━━ Document passage ━━

Detroit:Where you can Stop and Smell the Flowers and the Stables are Always Greener

I took a March break trip with my daughter and was excited to see that the timing was right allowing me visit the pop-up called Flowers of Vietnam which opens every Sunday night in the  Vernor  Coney Island location in Southwest Detroit.  Starting at 630 pm, after the restaurant closes, the diner is transformed into a makeshift Asian eatery with tables complete with jars of hoison, garlic chili and fish sauce beside a bottle of sriracha, a lantern and a jar of utensils.

I got there around 8 pm and the place was buzzing.  We were seated at a communal table with a quiet couple as a trio of DJs (one who looked like Ashton Kutcher with a porn stash) bobbed their heads up and down to some sort of hip-hop my daughter understood much more than I did.  Our waitress reminded me of the authenticity of Detroit.  Hipsters in this city are naturals; an appropriate mix of angst and oddness that other cities only try and mimic with whatever recipe they read in “Hipsters for Dummies”. She called me darling while at the same time leaving me with my bill to head outside and chain smoke in the rain.

The booze free joint (in fact I think water is your only option) features a small menu with traditional Vietnamese dishes ranging from pho to a fresh mango salad to fried fish as well as a few spins on snack food like caramel chicken wings.

Let’s start with the salad.  The fruit and vegetables were fresh and crisp and I appreciated the ability to use my discretion and add the amount of nuoc mam I wanted and mix the salad myself.  The liberal use of fresh herbs added to both authenticity and flavour of this excellent starter.

━━━

** Jobs **
a. From the Detroit restaurant review, repeat everything from "I took a March" down to "jar of utensils.".
b. According to the Detroit restaurant review, where does the Flowers of Vietnam pop-up open every Sunday night?

━━ Extracted entries ━━

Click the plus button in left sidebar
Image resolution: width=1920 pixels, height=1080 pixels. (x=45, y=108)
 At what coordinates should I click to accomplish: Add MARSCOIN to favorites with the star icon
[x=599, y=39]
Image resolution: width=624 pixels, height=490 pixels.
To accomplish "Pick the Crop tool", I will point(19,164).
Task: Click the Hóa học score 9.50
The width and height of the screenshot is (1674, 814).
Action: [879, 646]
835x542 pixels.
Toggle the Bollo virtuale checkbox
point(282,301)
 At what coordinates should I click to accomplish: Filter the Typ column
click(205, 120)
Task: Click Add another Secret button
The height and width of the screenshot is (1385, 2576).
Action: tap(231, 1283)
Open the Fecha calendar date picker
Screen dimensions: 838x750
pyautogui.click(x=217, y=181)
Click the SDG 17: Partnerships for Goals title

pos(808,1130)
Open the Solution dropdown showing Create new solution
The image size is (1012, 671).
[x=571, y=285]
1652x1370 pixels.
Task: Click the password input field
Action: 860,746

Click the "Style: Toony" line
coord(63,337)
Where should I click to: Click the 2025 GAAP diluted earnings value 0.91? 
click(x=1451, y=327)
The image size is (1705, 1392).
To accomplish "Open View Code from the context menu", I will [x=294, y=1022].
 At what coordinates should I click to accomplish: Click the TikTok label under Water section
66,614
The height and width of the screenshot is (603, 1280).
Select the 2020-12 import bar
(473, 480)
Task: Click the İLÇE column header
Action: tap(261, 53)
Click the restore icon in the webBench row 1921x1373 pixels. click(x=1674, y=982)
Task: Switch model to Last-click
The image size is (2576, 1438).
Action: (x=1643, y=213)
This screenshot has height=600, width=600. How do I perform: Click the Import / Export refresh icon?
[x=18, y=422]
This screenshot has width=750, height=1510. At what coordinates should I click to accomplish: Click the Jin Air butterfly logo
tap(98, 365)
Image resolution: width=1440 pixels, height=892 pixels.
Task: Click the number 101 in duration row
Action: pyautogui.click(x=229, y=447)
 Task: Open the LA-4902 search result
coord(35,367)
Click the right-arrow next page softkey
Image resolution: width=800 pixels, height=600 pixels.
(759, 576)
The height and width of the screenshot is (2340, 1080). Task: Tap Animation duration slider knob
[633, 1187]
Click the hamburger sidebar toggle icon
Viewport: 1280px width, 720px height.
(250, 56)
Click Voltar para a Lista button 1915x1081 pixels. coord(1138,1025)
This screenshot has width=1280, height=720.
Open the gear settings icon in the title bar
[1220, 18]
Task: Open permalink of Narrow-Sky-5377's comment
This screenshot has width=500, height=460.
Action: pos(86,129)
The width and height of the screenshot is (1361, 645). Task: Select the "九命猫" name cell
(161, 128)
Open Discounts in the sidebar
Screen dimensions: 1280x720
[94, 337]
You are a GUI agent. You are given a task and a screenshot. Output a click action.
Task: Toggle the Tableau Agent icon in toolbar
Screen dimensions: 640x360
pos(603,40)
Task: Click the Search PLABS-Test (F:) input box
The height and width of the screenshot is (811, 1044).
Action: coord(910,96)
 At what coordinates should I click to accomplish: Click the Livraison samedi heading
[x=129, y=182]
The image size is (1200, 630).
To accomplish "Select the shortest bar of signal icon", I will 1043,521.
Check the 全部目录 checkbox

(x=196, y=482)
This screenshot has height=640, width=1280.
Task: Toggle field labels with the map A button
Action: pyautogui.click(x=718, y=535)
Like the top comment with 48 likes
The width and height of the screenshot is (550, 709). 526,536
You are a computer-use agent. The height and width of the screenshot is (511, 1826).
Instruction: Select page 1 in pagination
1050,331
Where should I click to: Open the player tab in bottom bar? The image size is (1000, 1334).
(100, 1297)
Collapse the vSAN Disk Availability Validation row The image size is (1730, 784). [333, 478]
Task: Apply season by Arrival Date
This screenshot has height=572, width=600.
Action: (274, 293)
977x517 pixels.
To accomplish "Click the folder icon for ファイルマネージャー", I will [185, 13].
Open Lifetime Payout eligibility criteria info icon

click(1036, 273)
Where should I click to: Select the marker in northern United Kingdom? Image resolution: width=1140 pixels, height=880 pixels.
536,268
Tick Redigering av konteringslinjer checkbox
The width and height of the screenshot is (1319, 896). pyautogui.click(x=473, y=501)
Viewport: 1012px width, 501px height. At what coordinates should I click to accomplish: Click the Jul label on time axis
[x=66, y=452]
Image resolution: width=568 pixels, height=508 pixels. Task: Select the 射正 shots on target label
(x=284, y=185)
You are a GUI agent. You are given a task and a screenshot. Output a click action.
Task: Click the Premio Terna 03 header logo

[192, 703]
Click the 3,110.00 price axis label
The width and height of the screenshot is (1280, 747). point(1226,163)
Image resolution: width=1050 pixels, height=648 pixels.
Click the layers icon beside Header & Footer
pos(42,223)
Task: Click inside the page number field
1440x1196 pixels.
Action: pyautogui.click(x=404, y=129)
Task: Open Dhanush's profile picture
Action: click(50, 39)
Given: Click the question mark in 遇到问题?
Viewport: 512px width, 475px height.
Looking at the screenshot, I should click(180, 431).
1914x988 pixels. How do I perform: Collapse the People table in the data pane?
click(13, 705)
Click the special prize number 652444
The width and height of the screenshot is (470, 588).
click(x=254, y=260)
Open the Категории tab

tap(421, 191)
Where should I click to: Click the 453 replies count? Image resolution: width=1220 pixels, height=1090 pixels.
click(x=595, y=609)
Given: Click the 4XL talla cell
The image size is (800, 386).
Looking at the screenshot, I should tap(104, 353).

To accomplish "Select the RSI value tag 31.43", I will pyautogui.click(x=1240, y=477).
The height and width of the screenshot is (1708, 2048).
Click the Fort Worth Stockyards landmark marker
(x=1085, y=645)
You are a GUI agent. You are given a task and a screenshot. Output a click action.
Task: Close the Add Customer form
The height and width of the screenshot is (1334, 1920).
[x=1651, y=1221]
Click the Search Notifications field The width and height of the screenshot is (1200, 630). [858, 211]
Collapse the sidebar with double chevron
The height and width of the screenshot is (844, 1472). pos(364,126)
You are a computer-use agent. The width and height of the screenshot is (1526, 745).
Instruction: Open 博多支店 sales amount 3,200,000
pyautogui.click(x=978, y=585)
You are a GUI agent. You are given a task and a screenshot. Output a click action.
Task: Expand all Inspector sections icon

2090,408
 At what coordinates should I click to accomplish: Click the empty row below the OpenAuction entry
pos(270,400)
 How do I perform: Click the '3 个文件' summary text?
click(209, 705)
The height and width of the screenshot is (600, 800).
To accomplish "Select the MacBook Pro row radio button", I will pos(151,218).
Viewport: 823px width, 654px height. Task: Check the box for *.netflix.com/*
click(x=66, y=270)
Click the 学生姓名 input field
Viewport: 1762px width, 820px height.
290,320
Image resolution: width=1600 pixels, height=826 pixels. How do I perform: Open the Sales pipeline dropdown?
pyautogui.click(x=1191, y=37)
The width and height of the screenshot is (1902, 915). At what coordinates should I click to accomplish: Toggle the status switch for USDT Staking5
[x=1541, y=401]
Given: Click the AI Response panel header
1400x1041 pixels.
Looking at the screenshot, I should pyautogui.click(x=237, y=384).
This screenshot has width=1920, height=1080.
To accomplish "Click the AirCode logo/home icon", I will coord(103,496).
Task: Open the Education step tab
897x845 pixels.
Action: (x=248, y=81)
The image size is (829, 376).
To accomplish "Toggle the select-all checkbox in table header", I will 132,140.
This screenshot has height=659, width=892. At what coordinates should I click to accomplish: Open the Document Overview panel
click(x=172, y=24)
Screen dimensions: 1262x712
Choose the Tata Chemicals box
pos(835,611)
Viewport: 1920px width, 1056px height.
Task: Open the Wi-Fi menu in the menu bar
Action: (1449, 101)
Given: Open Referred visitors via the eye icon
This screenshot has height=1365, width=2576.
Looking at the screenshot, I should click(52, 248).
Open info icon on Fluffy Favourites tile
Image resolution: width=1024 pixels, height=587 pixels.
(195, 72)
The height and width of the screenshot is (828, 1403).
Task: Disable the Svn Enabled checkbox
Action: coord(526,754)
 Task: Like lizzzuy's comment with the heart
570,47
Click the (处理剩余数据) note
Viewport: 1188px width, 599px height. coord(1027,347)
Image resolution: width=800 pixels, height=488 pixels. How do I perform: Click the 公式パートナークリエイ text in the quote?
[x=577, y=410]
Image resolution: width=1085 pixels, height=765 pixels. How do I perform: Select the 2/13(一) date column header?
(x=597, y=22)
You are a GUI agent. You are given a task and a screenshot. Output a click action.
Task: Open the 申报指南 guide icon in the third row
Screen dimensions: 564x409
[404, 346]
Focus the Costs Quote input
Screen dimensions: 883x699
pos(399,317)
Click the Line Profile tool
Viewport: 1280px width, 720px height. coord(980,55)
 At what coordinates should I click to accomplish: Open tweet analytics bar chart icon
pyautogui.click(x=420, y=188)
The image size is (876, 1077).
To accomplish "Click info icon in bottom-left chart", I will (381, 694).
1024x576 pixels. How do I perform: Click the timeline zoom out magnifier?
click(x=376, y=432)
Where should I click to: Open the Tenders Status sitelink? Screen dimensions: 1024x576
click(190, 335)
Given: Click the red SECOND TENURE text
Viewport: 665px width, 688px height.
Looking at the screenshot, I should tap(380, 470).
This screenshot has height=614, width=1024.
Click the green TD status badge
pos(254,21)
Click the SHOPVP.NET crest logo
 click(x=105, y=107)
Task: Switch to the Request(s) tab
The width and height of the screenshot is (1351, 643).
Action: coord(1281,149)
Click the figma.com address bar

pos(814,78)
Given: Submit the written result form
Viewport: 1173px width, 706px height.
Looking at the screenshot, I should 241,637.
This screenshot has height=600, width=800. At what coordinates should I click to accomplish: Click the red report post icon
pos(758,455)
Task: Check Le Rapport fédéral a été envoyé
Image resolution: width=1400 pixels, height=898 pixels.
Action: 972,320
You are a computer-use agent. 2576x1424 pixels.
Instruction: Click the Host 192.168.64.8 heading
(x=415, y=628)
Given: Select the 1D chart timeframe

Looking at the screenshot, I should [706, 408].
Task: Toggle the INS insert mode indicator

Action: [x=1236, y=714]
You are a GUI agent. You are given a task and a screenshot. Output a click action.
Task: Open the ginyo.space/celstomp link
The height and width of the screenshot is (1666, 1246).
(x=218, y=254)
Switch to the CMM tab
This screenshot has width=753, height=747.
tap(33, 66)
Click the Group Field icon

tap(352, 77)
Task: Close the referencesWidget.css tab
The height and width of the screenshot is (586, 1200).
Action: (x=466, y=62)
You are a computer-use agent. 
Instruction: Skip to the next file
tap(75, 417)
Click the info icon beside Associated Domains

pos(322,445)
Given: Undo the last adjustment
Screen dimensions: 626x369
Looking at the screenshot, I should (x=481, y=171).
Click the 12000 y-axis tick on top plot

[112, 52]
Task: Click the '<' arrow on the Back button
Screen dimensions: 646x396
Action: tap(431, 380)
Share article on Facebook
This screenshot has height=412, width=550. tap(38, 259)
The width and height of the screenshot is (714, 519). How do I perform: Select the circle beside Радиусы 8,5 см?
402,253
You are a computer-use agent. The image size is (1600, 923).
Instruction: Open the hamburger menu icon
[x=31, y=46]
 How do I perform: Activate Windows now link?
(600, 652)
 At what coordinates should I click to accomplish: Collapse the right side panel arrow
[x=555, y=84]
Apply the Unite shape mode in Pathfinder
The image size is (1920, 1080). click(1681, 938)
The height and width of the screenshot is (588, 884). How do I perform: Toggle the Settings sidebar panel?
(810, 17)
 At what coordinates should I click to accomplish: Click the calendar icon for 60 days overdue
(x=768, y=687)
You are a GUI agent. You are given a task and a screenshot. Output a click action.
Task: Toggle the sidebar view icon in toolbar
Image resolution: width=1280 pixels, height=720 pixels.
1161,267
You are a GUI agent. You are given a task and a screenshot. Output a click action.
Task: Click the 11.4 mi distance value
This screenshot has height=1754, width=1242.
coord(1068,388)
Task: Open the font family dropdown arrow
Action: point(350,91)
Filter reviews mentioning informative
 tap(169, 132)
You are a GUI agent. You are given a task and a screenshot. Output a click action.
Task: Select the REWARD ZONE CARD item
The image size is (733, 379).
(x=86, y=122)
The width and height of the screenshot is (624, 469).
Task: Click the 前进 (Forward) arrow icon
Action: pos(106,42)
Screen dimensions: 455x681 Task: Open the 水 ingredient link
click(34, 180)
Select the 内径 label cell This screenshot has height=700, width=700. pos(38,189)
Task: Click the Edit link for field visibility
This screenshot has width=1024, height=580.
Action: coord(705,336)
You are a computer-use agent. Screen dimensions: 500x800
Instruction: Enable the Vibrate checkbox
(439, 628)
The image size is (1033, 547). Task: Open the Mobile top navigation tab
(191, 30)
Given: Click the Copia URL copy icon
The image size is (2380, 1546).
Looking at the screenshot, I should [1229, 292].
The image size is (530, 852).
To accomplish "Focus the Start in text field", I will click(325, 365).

━━━

** Solved tasks **
a.
I took a March break trip with my daughter and was excited to see that the timing was right allowing me visit the pop-up called Flowers of Vietnam which opens every Sunday night in the  Vernor  Coney Island location in Southwest Detroit.  Starting at 630 pm, after the restaurant closes, the diner is transformed into a makeshift Asian eatery with tables complete with jars of hoison, garlic chili and fish sauce beside a bottle of sriracha, a lantern and a jar of utensils.

b. In the Vernor Coney Island location in Southwest Detroit.